Prelude> 4.5 `mod` 1.25

<interactive>:1:4:
    Ambiguous type variable `a' in the constraints:
      `Integral a' arising from use of `mod' at <interactive>:1:4-8
      `Fractional a' arising from the literal `4.5' at <interactive>:1
+:0-2
    Probable fix: add a type signature that fixes these type variable(
+s)
[download]

then you might reach the conclusion that even the much vaunted use of % 2 as a substitute for & 1, so as to benefit from the transparent transition to > 32-bit integral values is suspect.

I do, but you're free to reach your own conclusions. Just as joost is.

Although typically performed with a and n both being integers, many computing systems allow other types of numeric operands.

I always thought this might not be the case for Perl though.

From my 1992 copy of "Programming perl" (1st Edition; p83)

The % operator converts to integers before finding the remainder.

Though I'm not exactly sure what perlop wants to tell me aboput that topic.

Multiplicative Operators:

Binary ``%'' computes the modulus of two numbers. Given integer operands $a and $b: If $b is positive, then $a % $b is $a minus the largest multiple of $b that is not greater than $a. If $b is negative, then $a % $b is $a minus the smallest multiple of $b that is not less than $a (i.e. the result will be less than or equal to zero). Note that when use integer is in scope, ``%'' gives you direct access to the modulus operator as implemented by your C compiler. This operator is not as well defined for negative operands, but it will execute faster.

The POSIX pod defines fmod as:

It returns the remainder $r = $x - $n*$y, where $n = trunc($x/$y). The $r has the same sign as $x and magnitude (absolute value) less than the magnitude of $y.

The weird thing is, the 'obvious' implementation of mod seems to work fine?

Perl> 
sub mod{
    my( $a, $n ) = @_; 
    return $a - $n * int( $a / $n ); 
};;

Perl> print mod( 4.5, 1.25 );;    ## prints 0.75
Perl> print mod( 4.5, -1.25 );;   ## prints 0.75
Perl> print mod( -4.5, -1.25 );;  ## prints -0.75
Perl> print mod( -4.5, 1.25 );;   ## prints -0.75
[download]

Which compares favourably with the results of my C compilers view of the world:

Perl> use POSIX qw[ fmod ];;
Perl> print fmod( 4.5, 1.25 );;   ## prints 0.75
Perl> print fmod( 4.5, -1.25 );;  ## prints 0.75
Perl> print fmod( -4.5, 1.25 );;  ## prints -0.75
Perl> print fmod( -4.5, 1.25 );;  ## prints -0.75
[download]

I'm not sure how ruby arrives at it's take on the subject? Uses abs on the arguements, divides, truncates and multiplies, then sets the sign of the results according to the divisor?

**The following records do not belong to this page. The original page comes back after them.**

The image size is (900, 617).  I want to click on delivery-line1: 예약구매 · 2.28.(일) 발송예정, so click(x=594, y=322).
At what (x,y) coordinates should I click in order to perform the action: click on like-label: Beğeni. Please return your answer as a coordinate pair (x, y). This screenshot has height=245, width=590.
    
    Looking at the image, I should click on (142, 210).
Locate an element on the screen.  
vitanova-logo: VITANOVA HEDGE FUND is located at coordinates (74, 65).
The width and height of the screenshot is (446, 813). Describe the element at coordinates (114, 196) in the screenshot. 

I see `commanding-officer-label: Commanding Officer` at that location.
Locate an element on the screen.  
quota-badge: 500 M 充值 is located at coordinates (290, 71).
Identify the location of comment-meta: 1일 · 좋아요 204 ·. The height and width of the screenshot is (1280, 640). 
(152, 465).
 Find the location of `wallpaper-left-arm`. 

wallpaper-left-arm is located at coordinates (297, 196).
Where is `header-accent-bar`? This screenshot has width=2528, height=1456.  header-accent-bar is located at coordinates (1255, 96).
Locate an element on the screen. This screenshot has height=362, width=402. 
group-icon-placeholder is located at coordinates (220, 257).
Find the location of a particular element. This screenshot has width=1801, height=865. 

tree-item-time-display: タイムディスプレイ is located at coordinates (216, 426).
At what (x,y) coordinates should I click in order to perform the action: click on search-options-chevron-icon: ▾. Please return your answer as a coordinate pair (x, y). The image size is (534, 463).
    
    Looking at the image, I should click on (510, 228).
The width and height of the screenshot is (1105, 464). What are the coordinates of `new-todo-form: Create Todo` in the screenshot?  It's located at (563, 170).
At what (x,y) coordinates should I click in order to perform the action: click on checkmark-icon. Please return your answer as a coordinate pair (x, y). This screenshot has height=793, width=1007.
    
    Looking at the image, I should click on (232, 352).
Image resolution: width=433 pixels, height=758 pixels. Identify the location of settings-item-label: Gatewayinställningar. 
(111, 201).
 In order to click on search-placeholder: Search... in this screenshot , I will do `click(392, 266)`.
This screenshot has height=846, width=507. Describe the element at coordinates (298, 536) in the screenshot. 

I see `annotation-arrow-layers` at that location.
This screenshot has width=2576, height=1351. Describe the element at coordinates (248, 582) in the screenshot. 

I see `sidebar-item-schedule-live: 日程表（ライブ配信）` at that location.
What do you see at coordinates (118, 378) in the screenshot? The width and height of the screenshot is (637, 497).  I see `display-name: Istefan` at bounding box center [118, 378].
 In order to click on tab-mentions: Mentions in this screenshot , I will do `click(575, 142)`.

c:\test>\ruby\bin\ruby -e"p 4.5 % 1.25"    ## prints 0.75
c:\test>\ruby\bin\ruby -e"p 4.5 % -1.25"   ## prints -0.5
c:\test>\ruby\bin\ruby -e"p -4.5 % 1.25"   ## prints 0.5
c:\test>\ruby\bin\ruby -e"p -4.5 % -1.25"  ## prints -0.75
[download]

That still makes more sense than the current perl implementation.

---

Examine what is said, not who speaks -- Silence betokens consent -- Love the truth but pardon error.

Lingua non convalesco, consenesco et abolesco. -- Rule 1 has a caveat! -- Who broke the cabal?

"Science is about questioning the status quo. Questioning authority".

In the absence of evidence, opinion is indistinguishable from prejudice.